▼

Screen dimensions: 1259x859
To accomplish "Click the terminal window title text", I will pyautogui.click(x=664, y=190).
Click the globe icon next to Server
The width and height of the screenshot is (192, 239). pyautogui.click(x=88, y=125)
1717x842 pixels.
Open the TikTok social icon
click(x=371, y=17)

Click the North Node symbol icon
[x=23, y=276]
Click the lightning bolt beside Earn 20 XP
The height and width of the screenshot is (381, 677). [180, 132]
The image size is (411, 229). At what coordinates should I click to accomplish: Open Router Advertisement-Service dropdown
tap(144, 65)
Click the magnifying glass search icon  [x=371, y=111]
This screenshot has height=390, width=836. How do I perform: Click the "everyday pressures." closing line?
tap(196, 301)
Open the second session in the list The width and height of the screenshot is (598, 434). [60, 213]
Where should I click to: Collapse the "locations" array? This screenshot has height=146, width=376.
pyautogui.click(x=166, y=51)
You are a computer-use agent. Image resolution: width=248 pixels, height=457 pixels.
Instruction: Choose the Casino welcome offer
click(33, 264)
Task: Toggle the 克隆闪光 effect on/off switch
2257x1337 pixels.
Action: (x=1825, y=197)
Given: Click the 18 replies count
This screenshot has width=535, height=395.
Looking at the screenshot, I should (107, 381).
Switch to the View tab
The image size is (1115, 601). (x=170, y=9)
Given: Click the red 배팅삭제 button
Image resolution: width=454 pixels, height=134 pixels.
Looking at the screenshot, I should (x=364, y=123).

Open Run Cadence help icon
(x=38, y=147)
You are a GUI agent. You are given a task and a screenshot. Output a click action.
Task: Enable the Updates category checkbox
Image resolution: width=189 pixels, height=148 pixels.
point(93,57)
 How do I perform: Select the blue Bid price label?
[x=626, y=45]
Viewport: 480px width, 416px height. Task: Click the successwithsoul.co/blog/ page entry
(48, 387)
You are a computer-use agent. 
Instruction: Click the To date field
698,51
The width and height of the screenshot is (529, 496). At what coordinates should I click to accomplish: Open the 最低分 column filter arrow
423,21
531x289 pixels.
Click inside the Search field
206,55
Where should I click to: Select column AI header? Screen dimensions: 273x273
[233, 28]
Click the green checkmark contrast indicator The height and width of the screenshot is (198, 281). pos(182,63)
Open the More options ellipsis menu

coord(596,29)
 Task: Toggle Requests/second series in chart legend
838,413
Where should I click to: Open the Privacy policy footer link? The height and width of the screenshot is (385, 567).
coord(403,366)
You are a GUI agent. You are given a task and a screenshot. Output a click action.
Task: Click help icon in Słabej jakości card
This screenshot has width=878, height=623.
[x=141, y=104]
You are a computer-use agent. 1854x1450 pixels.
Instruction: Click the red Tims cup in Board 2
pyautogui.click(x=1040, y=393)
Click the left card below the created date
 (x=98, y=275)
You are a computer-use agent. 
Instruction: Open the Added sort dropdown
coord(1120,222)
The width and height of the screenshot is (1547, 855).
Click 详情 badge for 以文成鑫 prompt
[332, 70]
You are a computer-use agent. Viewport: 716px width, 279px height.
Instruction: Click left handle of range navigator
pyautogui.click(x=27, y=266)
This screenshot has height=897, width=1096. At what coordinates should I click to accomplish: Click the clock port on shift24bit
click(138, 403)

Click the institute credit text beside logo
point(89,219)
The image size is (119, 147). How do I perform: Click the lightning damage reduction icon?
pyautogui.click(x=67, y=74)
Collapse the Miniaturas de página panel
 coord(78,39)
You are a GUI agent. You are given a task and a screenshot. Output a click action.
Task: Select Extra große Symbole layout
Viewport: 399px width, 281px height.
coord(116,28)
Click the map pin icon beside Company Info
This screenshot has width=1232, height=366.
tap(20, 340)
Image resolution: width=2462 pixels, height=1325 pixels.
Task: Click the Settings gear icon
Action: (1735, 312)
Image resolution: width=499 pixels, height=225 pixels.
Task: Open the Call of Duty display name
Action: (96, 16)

▲

### What to work on
Pull out each line of the listing above that contains the string "column", treating uppercase and lowercase letters as different.

### Result
The width and height of the screenshot is (529, 496). At what coordinates should I click to accomplish: Open the 最低分 column filter arrow
Where should I click to: Select column AI header? Screen dimensions: 273x273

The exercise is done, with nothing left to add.